# [Aim of the exercise]
In the data, find the word "will" and copy out every line that has it.

**** Record excerpts

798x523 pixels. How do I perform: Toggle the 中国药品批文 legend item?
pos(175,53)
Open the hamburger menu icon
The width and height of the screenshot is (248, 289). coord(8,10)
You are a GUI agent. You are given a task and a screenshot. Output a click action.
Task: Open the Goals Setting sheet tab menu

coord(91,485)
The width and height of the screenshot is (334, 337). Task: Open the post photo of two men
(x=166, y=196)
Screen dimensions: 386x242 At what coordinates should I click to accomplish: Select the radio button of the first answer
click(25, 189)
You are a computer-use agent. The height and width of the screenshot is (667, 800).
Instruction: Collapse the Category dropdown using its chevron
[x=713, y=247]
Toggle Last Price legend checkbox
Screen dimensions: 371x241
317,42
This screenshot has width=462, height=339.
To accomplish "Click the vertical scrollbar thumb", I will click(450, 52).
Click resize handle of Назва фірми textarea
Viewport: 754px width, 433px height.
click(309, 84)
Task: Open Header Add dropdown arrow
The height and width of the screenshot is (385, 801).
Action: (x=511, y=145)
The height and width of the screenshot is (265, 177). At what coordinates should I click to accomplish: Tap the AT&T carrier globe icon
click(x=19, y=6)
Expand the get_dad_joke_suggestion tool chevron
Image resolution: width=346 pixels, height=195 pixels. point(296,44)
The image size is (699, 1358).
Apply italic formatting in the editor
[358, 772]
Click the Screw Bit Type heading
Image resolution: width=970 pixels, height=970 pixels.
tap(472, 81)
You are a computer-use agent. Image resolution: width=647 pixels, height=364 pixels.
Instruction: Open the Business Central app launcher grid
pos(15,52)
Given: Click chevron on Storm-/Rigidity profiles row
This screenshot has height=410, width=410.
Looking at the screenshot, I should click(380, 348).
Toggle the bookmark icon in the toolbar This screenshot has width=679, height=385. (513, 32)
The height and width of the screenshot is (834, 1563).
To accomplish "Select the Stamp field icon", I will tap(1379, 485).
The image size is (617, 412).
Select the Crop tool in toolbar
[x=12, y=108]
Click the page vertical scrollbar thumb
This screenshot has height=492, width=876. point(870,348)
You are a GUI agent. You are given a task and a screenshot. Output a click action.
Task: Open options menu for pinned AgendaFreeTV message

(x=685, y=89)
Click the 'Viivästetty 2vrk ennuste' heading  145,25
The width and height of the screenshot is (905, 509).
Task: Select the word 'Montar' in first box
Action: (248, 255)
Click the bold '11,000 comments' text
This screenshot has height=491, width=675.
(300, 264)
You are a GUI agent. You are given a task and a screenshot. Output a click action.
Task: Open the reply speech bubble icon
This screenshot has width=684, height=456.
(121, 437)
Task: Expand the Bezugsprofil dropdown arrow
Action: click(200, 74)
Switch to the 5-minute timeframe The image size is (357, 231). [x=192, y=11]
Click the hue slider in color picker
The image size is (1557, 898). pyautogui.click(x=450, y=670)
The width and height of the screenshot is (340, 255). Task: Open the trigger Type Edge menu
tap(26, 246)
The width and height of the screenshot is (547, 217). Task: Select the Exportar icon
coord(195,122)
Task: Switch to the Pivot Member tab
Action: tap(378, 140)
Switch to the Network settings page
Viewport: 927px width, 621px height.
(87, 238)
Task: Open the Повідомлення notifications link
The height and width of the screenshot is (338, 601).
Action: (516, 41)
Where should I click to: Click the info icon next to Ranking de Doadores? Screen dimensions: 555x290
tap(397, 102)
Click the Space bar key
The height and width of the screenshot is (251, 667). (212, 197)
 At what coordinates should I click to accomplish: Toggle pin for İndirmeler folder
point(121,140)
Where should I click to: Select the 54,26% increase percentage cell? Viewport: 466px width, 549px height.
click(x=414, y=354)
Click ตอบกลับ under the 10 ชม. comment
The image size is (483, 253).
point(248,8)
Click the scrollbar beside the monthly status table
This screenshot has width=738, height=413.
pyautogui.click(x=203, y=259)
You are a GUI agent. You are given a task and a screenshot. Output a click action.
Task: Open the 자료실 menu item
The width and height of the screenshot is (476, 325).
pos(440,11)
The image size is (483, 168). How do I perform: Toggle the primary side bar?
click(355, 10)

********

# [Answer to this problem]
To accomplish "Click the vertical scrollbar thumb", I will click(450, 52).
To accomplish "Select the Stamp field icon", I will tap(1379, 485).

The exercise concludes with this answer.